Die Zehn Gebote – Garantien für die Menschenwürde

Die Zehn Gebote bekräftigen in der hebräischen Bibel Gottes Bund mit seinem Volk und fassen seine Weisungen zusammen. Thomas Mann nannte sie „das Kurzgefasste“, das „ABC des Menschenbenehmens“.

Bibelwissenschaftler und Ethiker sprechen vom Dekalog, vom griechischen „deka logoi“: zehn Worte. In der heute üblichen Fassung besteht der Dekalog aus zwei deutlich voneinander unterschiedenen Teilen: einer Reihe von drei Geboten, welche die Beziehungen der Menschen zu Gott regeln, und einer zweiten Reihe von sieben Verboten, die ihren Umgang miteinander betreffen.
Der Dekalog ist in einem jahrhundertealten Prozess gewachsen. In den durch die Wüste wandernden Nomadenstämmen, aus denen später das Volk Israel wurde, bildete sich allmählich ein Regelwerk heraus, um das Zusammenleben zu ordnen und unter ein religiöses Bekenntnis zu stellen. In der Zeit, als Könige über Israel und Juda herrschten, hat man diese Sippenüberlieferungen zu der heute bekannten Gestalt des Dekalogs kombiniert – aber in verschiedenen Varianten überliefert.
Das geschah zwischen dem zehnten und dem siebten vorchristlichen Jahrhundert. Noch der im zweiten Jahrhundert vor Christus entstandene Papyrus Nash, die älteste bekannte Bibelhandschrift, die den Dekalog enthält, bietet eine Mischung aus den beiden verbreitetsten Versionen.

Gott überreicht Moses die Zehn Gebote. – Julius Schnorr von Carolsfeld, Die Taufe Jesu, aus: Die Bibel in Bildern, Leipzig 1860

So sollst und darfst du leben, wenn du glaubst

Die eine Variante steht im Buch Exodus (Kapitel 20) und ist in eine öffentliche Gotteserfahrung eingefügt, in die Erscheinung Jahwes auf dem Berg Sinai. Die andere Fassung, überliefert im Buch Deuteronomium (Kapitel 5), fügt den Gesetzestext in eine pädagogisch formulierte Ansprache ein, die Mose später im Rückblick vor seinem Volk Israel hält; statt vom Sinai ist hier von einem Berg Horeb die Rede.

Lange schwelte unter den Bibelexperten der Streit, welche Variante älter ist.

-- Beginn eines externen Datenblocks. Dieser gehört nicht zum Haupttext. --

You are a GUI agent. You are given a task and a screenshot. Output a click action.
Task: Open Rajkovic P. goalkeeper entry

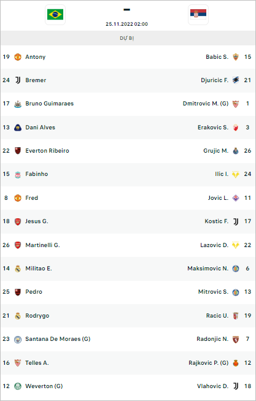tap(208, 362)
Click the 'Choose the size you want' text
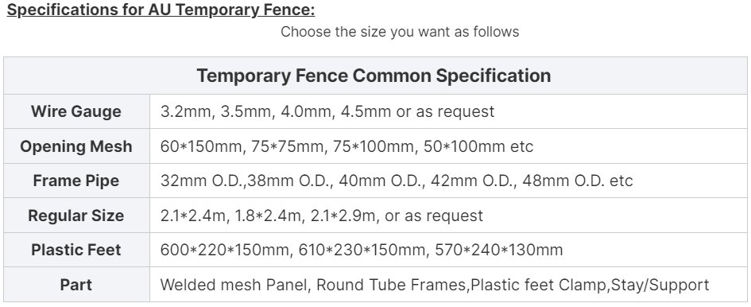The width and height of the screenshot is (751, 307). (400, 32)
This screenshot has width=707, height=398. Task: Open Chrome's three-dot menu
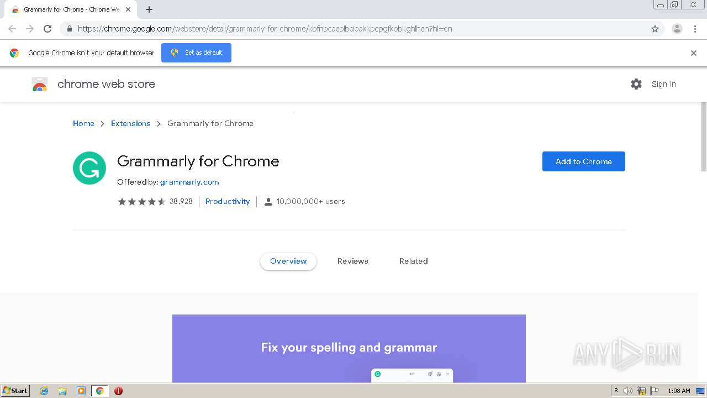pyautogui.click(x=695, y=29)
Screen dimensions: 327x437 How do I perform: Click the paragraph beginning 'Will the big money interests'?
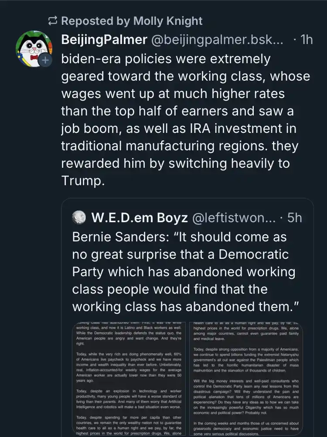[246, 397]
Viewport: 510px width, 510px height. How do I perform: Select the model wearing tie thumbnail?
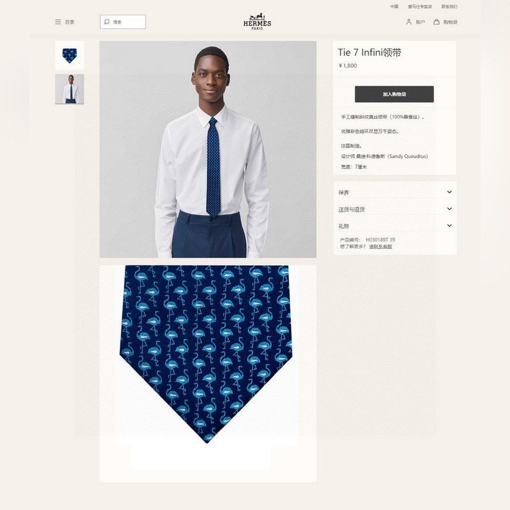point(69,89)
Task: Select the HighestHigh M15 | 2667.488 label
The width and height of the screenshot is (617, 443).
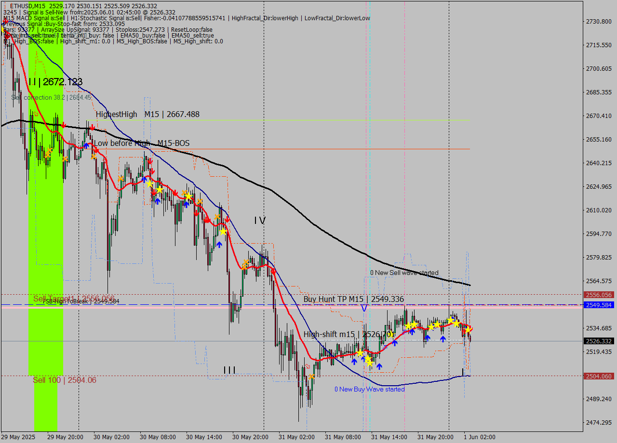Action: pyautogui.click(x=148, y=115)
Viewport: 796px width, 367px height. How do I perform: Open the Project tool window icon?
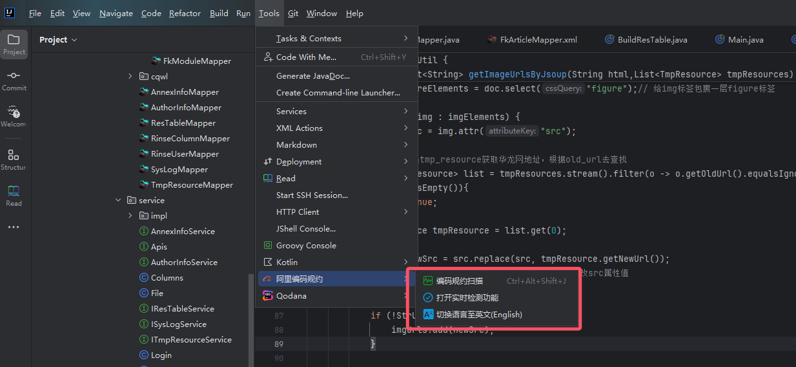(14, 44)
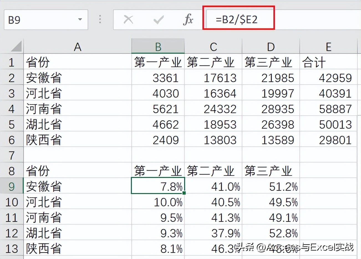
Task: Select the 第一产业 header in cell B8
Action: (x=158, y=171)
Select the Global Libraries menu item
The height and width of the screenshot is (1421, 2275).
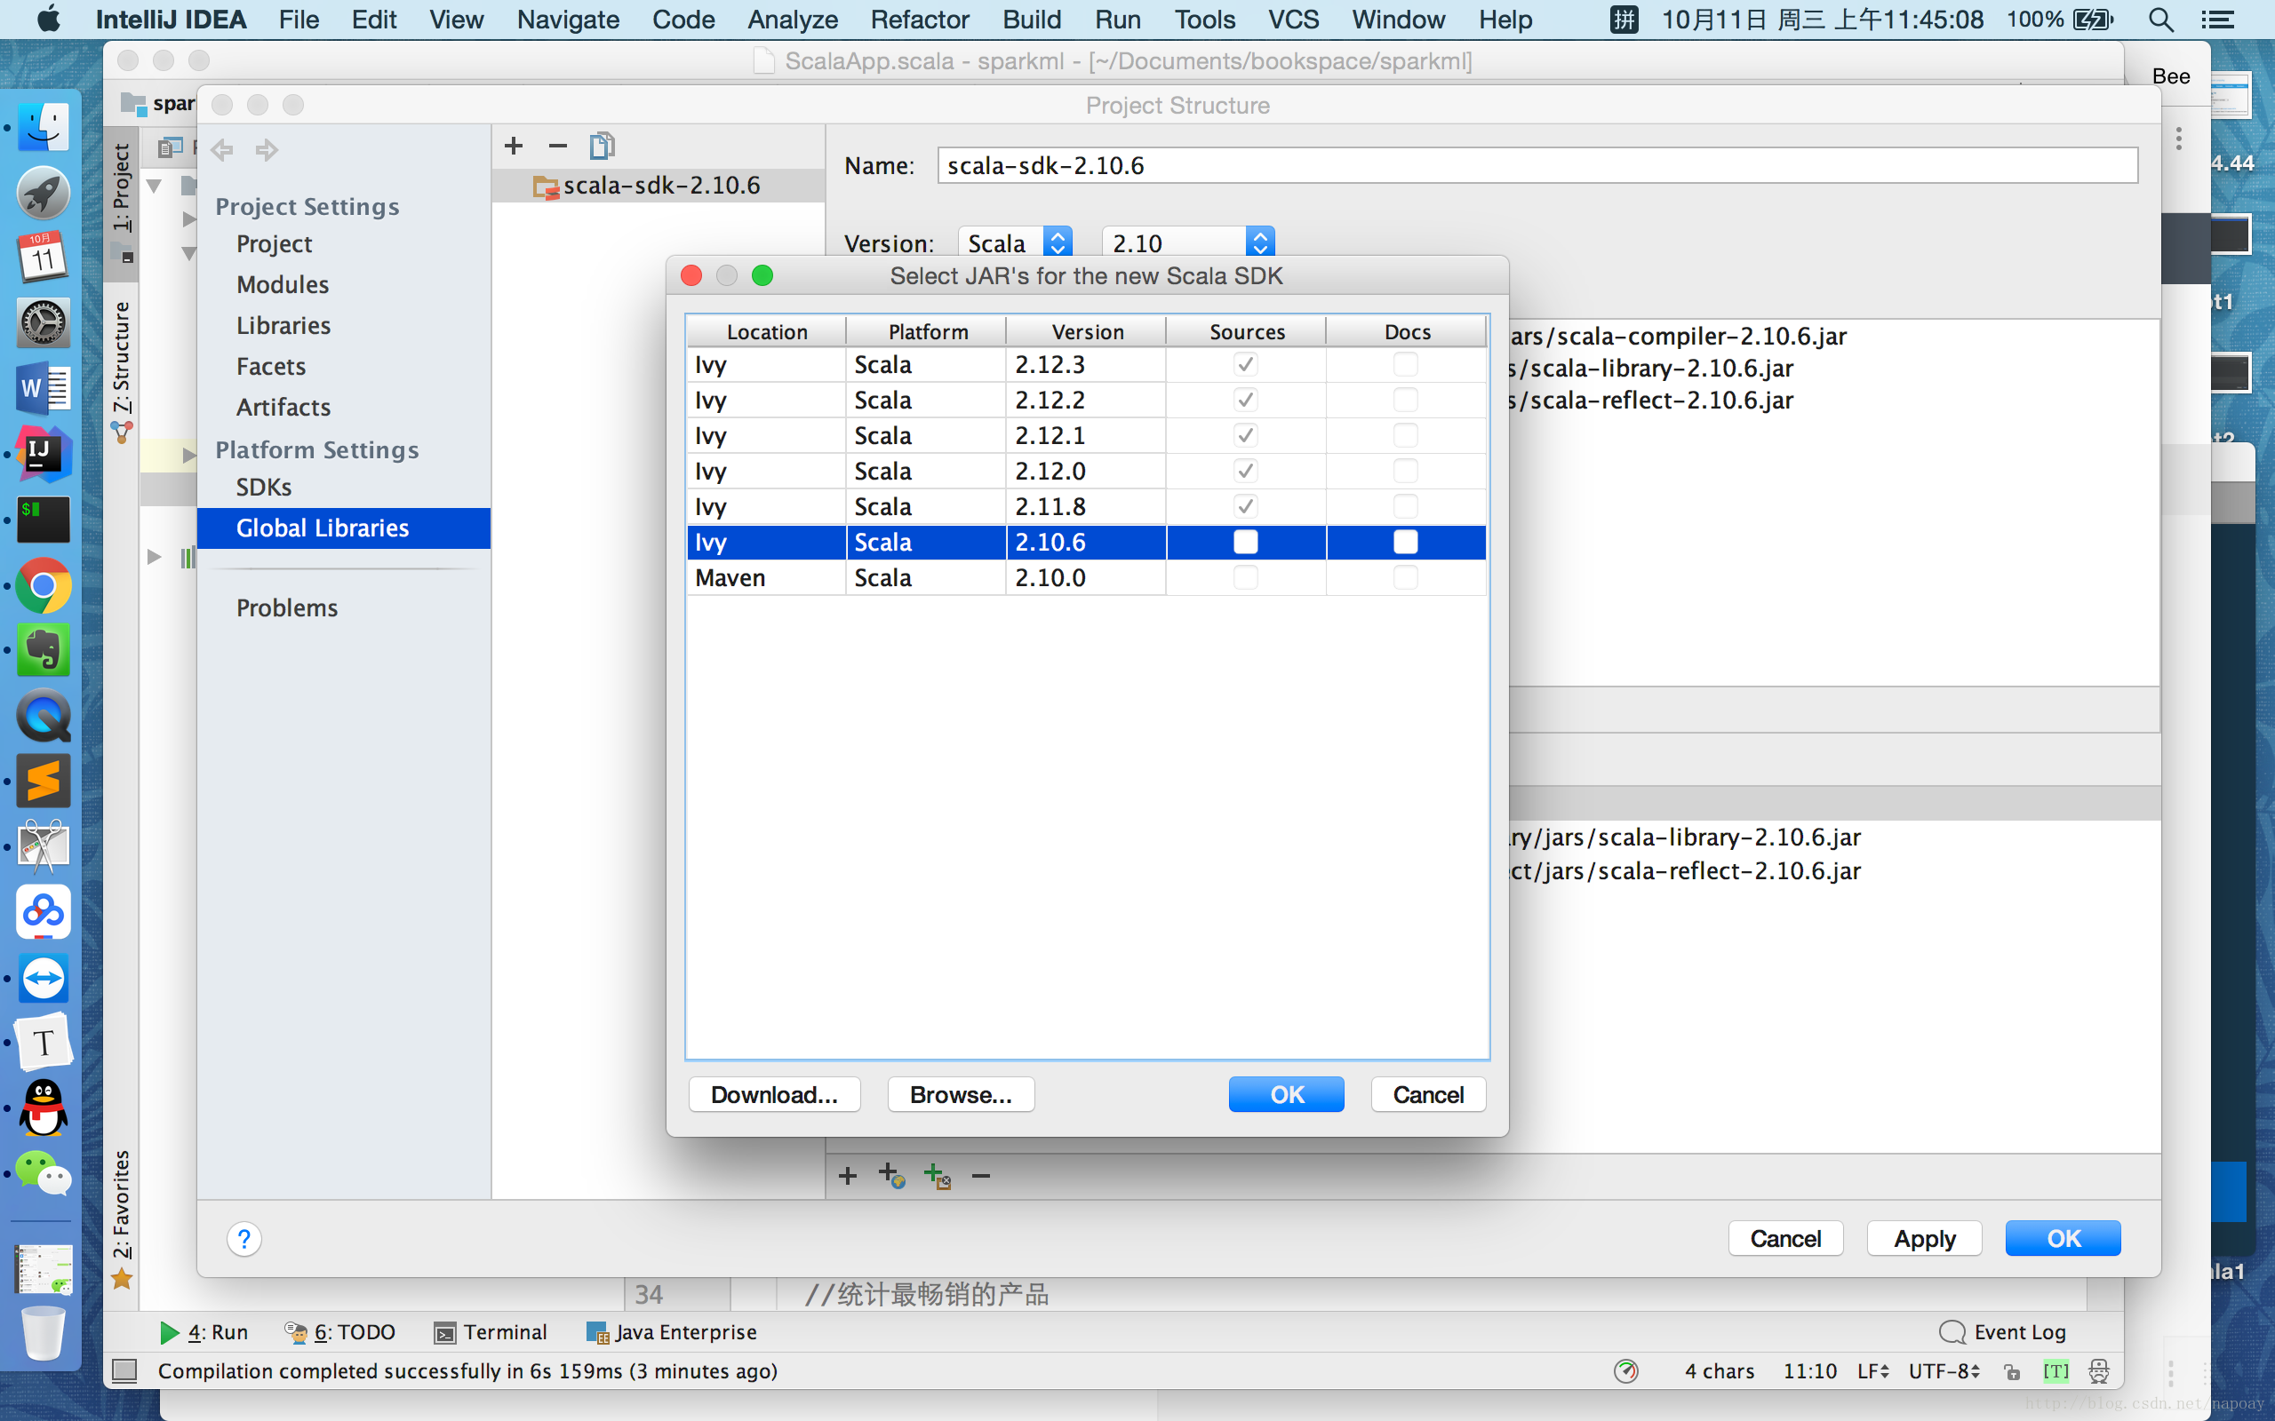tap(324, 527)
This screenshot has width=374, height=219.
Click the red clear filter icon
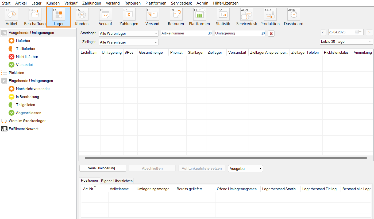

Heute interessieren sie sich eher für die Einbindung des Dekalogs in das jeweilige literarische Umfeld und sein Verhältnis zu den späteren biblischen Gesetzessammlungen. Anders als die meisten altorientalischen Gesetzestexte formuliert der Dekalog nicht kasuistisch („Wenn du dies und das tust, wirst du folgendermaßen bestraft“), sondern apodiktisch („Du sollst nicht morden … du sollst nicht die Ehe brechen“).
Das ist die Sprache des Ethos, nicht des Rechts. Es geht nicht um Sühne und irgendwelche genau definierten Verfehlungen aus der Vergangenheit, sondern um Wegweisung für die Zukunft: So sollst und darfst du leben, wenn du glaubst. Solche Kräfte wachsen dir zu, wenn du mit Gott verbunden bist. Deshalb steht am Anfang der Zehn Gebote die majestätische Selbstvorstellung eines Befreiergottes, der das Glück seiner Menschen will und in der Geschichte handelt: kein Himmelstyrann, der den Menschen ihre Freiheit beschneiden will, sondern ein guter Schöpfer, der ihnen Lebensmöglichkeiten eröffnet.
Die Zehn Gebote verbinden alle großen Religionen und können auch als Grundlage einer „weltlichen“ Ethik dienen. Ihre absolute Geltung kann verhindern, dass sich irgendeine menschliche Herrschaft absolut setzt.